Un’indagine del Cnr di Pisa, sulla quale scrissi nel 2006, li considerava già fattori di rischio collegati all’aumento di mortalità per determinate patologie: “I fattori di rischio ambientali presenti sono riconducibili alla presenza di un’acciaieria a ciclo integrale tra le più grandi d’Europa, una raffineria petrolchimica di grandi dimensioni, un cementificio di importanza nazionale, due centrali termoelettriche ed ai rispettivi consistenti flussi di merci e materie prime. Accanto a questi grandi impianti sono presenti stabilimenti di manufatti di gomma e di materie plastiche, stabilimenti chimici che producono smalti sintetici, vernici e colle, stabilimenti che trattano e producono derivati del petrolio e del carbone, altri di metallurgia di seconda lavorazione, di costruzione e lavorazione di parti meccaniche, di elettrotecnica ed elettronica”. Ed ancora dissero i ricercatori in quel 14 dicembre del 2006: “Il responso è negativo: di tumore e patologie associabili alle esperienze lavorative si muore sempre di più.
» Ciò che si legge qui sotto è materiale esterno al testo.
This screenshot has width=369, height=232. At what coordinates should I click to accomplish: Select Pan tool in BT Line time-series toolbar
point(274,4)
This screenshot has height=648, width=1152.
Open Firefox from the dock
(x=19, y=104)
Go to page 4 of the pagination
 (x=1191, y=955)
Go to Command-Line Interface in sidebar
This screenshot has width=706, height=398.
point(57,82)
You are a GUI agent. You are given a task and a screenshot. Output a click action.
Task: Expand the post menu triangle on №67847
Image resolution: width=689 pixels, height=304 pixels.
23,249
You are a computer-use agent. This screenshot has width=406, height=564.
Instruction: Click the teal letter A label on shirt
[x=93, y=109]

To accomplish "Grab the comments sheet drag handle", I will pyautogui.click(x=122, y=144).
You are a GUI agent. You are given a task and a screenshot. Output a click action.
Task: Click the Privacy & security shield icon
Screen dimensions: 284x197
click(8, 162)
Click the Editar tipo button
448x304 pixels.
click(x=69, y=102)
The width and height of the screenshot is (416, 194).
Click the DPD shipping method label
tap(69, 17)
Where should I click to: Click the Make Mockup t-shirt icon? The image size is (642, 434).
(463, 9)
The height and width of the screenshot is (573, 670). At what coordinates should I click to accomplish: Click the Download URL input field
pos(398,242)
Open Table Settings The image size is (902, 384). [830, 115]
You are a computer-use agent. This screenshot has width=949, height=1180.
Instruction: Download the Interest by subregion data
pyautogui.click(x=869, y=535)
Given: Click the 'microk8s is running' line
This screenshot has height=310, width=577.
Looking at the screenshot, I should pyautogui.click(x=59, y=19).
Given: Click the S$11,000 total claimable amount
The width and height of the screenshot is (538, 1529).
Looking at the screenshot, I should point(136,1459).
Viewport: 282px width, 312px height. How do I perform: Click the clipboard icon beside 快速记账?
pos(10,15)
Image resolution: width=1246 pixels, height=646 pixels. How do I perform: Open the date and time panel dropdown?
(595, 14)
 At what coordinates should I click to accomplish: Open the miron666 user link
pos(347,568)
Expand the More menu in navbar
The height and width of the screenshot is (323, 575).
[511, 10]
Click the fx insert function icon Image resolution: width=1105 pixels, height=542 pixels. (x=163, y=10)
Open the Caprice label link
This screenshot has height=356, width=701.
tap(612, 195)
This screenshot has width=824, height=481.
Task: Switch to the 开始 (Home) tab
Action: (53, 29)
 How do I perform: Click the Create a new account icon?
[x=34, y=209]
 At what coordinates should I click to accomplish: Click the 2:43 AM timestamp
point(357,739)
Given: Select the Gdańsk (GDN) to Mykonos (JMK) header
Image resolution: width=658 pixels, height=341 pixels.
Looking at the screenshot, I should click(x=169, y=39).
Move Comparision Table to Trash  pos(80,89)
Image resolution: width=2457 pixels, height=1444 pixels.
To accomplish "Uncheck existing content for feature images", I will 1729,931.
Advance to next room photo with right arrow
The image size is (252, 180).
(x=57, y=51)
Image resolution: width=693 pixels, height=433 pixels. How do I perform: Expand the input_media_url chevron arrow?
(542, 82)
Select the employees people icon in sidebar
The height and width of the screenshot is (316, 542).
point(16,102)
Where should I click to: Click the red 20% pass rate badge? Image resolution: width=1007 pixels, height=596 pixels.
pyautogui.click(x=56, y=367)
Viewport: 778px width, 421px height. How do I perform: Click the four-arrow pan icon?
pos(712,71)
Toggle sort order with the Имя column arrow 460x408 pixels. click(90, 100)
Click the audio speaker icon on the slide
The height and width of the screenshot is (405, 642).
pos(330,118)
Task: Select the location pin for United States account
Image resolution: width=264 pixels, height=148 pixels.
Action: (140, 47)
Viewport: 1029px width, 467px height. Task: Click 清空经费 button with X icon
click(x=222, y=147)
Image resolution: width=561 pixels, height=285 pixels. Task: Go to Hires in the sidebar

Particolarmente preoccupante è l’incidenza dei tumori al polmone, alla pleura, alla vescica. Altre patologie, ad esempio le malattie dell’apparato respiratorio e la polmonite, associabili sia all’abitudine al fumo sia ai livelli elevati di inquinamento atmosferico, nel passato erano meno nocive. La prevenzione diventa, quindi, urgente”.